For one, this will be our first look at Wakanda post-Infinity War and Endgame. The fight against Thanos had a huge impact on the country, with one major battle staged in the fields outside the main city. All the rest of Phase Four has focused on individuals, but here we’ll see a full county in recovery, watching how they respond to the tragedy. Wakanda was just beginning to expand out into the world when the Snap happened, and it stands to reason that what happens to Wakanda might ripple out. We know that this movie will deal with T’Challa’s death, but we still don’t know how T’Challa died. Presumably, they will say cancer, to be respectful to Chadwick Boseman, but they may line it up with some other major event in the universe. I know there was theorizing before Love and Thunder came out that Jane Foster’s cancer could be tied to the Blip, though it is way easier to do that sort of sci-fi nonsense when it’s a fictional character and not an analogue for a real, beloved person. In truth, I doubt they’ll go in that direction, and Wakanda Forever will probably be better off for it, but it’s a possibility! I think much more relevant to the wider MCU will be the introduction of Namor. Namor is a major player in the comics, the king of Atlantis, and a representative on the comic book Illuminati. He’s headstrong and committed to his cause – think something like Patrick Wilson’s Orm in the Aquaman movie. With the introduction of Namor, we might finally start getting into a string of ocean-related occurrences in the past few movies. Endgame specifically called attention to how the seas were affected by the Blip, Eternals left a Celestial frozen in the water, and it’s not unlikely that Shang-Chi’s Xu Wenwu may have crossed paths with Namor at some point. Speaking of Shang-Chi, the Ten Rings seem to be connected to the tech in Ms. Marvel, and who knows? There could be links to Wakanda or Atlantis. What’s more, the war between Atlantis and Wakanda may be the sort of climactic explosion that Phase Four needs. I think Namor’s entrance is going to tip the scales in some exciting ways.

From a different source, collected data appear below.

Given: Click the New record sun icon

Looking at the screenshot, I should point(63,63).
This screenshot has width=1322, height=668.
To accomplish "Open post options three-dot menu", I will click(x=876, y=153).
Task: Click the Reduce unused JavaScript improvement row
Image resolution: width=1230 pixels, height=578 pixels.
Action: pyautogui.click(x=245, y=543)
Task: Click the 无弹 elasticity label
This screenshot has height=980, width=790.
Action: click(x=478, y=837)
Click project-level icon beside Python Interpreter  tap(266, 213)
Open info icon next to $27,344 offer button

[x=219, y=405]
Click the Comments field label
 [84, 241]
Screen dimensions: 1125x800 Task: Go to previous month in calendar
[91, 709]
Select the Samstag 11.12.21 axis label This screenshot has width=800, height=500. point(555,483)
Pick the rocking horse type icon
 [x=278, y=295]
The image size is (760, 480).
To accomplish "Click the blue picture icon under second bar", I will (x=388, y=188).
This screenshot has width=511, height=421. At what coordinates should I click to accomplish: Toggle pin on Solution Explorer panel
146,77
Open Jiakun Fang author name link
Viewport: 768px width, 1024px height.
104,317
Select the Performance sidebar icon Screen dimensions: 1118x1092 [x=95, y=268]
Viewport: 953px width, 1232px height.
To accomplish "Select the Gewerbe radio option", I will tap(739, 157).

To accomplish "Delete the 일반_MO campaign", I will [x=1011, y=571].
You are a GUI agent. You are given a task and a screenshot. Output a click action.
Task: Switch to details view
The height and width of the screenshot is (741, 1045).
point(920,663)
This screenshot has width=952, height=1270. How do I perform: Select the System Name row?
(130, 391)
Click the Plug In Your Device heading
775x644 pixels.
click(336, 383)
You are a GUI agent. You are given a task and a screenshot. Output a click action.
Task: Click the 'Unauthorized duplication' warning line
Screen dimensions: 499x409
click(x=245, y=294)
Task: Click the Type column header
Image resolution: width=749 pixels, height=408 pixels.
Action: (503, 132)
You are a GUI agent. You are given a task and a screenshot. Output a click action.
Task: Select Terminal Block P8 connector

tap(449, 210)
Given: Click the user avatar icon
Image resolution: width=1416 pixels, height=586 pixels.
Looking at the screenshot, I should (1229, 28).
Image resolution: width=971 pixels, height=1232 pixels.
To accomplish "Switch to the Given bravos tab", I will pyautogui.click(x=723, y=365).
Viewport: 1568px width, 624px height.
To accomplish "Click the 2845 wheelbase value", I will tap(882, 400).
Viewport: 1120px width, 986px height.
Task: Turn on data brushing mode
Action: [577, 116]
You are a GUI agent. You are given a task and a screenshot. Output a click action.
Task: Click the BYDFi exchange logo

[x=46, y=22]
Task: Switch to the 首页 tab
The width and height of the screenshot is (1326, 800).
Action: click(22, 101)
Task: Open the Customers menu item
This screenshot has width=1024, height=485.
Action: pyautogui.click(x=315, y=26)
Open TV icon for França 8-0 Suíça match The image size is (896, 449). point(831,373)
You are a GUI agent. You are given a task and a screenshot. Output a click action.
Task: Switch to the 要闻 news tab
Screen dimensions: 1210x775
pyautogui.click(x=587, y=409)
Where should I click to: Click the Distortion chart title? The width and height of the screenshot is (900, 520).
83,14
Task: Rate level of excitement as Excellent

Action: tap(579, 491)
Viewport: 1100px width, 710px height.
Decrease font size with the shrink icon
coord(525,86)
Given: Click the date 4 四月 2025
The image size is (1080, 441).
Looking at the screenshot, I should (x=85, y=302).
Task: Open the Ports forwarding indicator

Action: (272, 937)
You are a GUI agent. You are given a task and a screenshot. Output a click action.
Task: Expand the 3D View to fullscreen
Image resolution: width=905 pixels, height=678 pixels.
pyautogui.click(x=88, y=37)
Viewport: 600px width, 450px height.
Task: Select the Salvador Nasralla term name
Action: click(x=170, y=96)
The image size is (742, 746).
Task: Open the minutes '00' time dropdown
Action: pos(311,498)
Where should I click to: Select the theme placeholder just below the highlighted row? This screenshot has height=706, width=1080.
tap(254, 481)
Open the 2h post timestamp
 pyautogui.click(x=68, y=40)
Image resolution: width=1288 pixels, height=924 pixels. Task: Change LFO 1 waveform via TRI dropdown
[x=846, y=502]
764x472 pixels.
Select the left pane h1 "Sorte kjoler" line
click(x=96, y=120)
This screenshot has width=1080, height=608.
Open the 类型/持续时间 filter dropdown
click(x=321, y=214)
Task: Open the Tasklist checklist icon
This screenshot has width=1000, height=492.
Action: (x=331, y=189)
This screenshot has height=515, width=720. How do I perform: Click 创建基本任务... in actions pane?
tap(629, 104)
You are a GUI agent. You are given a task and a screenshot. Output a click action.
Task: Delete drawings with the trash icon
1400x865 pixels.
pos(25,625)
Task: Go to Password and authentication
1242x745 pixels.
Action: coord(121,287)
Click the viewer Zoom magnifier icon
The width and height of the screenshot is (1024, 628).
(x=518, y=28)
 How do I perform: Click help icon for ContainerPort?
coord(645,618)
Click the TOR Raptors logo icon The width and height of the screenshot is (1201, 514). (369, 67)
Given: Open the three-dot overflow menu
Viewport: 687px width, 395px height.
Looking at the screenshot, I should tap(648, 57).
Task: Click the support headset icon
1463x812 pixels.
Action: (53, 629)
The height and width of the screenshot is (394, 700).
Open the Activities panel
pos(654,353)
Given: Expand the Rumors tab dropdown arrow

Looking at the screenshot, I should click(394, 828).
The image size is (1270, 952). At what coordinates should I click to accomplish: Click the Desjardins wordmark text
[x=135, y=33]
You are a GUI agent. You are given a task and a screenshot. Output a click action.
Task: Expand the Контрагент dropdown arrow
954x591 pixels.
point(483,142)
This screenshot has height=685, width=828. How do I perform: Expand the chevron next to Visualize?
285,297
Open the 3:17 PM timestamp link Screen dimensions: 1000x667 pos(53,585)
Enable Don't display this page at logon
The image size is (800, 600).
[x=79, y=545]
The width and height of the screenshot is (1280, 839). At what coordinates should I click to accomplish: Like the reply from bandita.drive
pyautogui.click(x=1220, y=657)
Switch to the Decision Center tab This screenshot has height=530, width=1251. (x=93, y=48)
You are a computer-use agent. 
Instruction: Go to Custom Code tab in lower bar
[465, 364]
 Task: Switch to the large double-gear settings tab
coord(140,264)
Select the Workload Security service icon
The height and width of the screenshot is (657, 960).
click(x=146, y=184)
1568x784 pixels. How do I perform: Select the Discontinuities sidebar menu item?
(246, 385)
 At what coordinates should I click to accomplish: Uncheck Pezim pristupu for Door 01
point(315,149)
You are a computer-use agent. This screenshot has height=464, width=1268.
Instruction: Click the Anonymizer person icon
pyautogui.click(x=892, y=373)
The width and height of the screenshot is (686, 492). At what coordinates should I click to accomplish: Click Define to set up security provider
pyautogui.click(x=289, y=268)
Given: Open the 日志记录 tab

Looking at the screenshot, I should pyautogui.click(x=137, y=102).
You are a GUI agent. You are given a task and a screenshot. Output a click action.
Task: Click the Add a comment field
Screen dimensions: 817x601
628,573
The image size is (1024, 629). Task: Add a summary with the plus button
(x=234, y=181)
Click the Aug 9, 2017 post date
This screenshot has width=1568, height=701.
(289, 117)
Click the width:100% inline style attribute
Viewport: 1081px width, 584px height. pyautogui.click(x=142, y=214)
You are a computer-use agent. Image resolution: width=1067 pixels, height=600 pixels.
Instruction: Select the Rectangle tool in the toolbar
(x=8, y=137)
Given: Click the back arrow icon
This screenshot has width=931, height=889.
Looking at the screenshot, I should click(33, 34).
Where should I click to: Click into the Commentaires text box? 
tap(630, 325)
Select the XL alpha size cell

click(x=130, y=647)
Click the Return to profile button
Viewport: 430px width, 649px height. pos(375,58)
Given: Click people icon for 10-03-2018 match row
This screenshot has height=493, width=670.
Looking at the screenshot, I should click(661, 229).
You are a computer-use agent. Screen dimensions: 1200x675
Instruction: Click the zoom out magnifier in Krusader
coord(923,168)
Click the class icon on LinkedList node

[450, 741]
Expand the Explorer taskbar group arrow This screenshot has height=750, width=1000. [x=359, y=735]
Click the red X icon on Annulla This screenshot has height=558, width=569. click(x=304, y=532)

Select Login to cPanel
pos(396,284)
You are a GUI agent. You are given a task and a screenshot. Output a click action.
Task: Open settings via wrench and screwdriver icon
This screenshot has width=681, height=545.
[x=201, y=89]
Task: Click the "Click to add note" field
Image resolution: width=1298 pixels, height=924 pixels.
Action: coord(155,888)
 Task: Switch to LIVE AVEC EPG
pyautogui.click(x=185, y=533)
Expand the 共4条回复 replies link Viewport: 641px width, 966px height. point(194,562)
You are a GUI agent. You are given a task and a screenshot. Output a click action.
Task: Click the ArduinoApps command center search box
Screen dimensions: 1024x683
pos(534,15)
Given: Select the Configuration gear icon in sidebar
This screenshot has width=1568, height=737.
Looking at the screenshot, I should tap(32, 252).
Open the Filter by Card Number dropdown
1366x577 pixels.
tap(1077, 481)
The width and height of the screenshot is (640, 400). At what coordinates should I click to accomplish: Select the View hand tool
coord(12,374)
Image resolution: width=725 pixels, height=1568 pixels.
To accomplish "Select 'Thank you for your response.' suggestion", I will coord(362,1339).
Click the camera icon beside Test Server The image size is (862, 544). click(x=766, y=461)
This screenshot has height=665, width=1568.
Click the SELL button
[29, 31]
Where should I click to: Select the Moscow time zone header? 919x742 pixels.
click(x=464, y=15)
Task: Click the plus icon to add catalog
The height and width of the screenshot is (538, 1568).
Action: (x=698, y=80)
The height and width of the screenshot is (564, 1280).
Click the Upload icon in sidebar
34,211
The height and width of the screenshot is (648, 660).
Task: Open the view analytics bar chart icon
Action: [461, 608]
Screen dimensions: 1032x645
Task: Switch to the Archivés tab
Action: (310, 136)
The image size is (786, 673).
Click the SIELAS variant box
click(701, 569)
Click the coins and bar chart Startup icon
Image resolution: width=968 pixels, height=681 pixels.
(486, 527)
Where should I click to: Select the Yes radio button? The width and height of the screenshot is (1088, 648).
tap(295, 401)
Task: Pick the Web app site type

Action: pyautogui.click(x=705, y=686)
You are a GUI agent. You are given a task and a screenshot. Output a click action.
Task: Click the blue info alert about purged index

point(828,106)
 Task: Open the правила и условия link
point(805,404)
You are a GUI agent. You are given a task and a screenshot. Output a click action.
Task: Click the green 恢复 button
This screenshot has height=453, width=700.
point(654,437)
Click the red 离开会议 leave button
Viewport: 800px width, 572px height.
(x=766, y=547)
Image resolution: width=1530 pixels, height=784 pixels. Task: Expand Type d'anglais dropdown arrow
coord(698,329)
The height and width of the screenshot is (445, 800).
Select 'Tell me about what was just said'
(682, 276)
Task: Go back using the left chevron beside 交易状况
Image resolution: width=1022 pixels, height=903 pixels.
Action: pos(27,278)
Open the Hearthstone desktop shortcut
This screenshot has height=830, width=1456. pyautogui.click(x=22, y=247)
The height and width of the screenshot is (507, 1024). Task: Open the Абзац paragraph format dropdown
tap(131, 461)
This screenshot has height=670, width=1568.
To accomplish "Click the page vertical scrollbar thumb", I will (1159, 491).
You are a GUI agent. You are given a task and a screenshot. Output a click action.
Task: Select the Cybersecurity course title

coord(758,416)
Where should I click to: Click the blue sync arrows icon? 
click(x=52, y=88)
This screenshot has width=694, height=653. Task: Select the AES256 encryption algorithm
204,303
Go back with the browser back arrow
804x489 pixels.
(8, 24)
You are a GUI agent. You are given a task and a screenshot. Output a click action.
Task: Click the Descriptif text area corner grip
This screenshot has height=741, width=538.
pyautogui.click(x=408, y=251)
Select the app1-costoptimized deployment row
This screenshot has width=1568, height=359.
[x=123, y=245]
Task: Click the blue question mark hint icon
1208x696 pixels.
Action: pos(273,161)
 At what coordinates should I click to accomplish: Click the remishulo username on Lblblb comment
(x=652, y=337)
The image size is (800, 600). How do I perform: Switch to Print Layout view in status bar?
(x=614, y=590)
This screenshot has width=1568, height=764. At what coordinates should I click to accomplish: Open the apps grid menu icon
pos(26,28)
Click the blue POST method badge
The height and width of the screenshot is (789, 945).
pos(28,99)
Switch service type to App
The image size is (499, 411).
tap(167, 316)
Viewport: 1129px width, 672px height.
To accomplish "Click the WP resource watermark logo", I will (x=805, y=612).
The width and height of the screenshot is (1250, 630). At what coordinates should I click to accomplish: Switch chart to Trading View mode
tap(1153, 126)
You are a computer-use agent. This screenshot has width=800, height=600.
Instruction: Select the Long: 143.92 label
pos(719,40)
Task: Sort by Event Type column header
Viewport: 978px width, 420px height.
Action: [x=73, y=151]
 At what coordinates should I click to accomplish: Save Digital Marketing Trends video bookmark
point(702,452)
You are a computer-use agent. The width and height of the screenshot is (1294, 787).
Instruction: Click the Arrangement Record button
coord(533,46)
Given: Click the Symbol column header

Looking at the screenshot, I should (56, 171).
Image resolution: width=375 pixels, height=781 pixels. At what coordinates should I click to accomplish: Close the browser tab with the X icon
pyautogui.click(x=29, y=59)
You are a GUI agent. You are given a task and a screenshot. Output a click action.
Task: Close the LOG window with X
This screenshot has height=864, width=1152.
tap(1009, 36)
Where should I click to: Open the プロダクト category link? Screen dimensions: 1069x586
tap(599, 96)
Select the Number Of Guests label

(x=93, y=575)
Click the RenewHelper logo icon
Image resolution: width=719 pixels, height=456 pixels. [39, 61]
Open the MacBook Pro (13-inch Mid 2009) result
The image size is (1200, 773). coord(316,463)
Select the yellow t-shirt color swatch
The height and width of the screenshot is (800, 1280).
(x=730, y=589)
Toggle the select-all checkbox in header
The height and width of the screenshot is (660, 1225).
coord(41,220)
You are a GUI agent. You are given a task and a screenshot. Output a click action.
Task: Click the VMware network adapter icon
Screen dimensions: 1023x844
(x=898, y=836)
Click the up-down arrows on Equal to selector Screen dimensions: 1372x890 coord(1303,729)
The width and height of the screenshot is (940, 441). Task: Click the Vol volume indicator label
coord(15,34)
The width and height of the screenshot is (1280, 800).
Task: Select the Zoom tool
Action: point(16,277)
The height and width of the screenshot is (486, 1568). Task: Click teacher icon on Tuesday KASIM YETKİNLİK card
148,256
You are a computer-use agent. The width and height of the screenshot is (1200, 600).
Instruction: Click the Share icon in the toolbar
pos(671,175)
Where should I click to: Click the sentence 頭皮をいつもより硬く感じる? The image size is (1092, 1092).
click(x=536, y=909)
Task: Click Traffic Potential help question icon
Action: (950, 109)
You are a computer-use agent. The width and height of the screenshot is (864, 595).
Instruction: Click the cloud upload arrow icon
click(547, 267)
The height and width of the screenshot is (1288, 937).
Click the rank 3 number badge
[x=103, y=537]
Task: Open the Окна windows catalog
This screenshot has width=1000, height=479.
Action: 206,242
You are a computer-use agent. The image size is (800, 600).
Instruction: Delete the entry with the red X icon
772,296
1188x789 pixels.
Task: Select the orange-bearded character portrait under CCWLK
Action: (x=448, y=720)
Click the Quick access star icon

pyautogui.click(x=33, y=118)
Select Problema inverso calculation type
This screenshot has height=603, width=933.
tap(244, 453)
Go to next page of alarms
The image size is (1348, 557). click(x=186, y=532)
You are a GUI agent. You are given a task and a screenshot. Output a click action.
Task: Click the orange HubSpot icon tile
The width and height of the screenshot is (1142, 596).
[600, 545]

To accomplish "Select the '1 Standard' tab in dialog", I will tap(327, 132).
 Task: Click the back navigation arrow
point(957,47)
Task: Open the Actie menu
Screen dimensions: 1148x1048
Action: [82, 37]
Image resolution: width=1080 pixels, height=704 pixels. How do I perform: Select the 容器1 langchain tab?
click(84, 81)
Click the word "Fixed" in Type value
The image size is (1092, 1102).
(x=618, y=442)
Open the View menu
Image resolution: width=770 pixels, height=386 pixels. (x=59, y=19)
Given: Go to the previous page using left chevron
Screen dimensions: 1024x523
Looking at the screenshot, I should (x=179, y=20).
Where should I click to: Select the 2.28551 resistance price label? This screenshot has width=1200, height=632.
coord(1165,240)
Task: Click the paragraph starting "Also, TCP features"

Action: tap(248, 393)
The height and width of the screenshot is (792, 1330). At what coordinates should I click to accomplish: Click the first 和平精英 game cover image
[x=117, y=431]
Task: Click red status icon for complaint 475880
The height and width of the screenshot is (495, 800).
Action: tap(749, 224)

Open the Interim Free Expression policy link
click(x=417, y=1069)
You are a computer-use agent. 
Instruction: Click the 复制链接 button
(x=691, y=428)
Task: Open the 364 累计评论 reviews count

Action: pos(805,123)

There’s also a chance that watching Wakanda react to the world around it may bring some sense of thematic cohesion to Phase Four. Take Age of Ultron – Phase Two broadly has a much greater sense of interconnectedness than Phase Four has had, but if there was any doubt, Age of Ultron for all of its flaws manages to make the disparate threads come together under a single core idea. At the end of Iron Man 3, the first entry in Phase Two, Tony Stark narrates that “we create our own demons.” It’s an echo from the beginning of the movie, and a good summary of what is going on with Stark’s journey in that movie. It feels like a strong, stand-alone statement until we get to Age of Ultron, where the titular villain and the creation of Stark states, “everyone creates the thing they dread.” It appears to be a very intentional echo, bookending Phase Two with this “Sins of the Father” notion, and these cycles of pain. Sure enough, the idea reverberates throughout Phase Two; Thor 2 features a villain spurned by the actions of Thor’s ancestors, Captain America: Winter Solder is all about forgotten forces from the past once again rearing their ugly heads. Even Guardians of the Galaxy touches on this through the implied relationships between Thanos, Gamora, and Nebula. Phase Two is all about people dealing with their unresolved demons, with things they helped create, and Age of Ultron does a surprisingly good job at hammering that home. With luck, Wakanda Forever might just shine a light on similar arcs in Phase Four that would have otherwise gone unnoticed.

We’ll just have to wait and see. Maybe Wakanda Forever will bring some much-needed resolution or thematic resonance to Phase Four. At the very least, I hope it winds up being a strong entry unto itself, that Ryan Coogler is able to make a worthy successor to the first Black Panther and a respectful ode to Chadwick Boseman’s legacy. And I hope Marvel learns a few lessons and, maybe, begins to take its time. I hope it pays attention to its characters again and dives back into what the earlier movies so great. I don’t dislike any of the movies from this phase, but we can be doing so much better. I’d like to see more films with the heart and soul of Shang-Chi, with the vision of Eternals but with the allowance to follow through on the execution. I’m hoping that will be Wakanda Forever.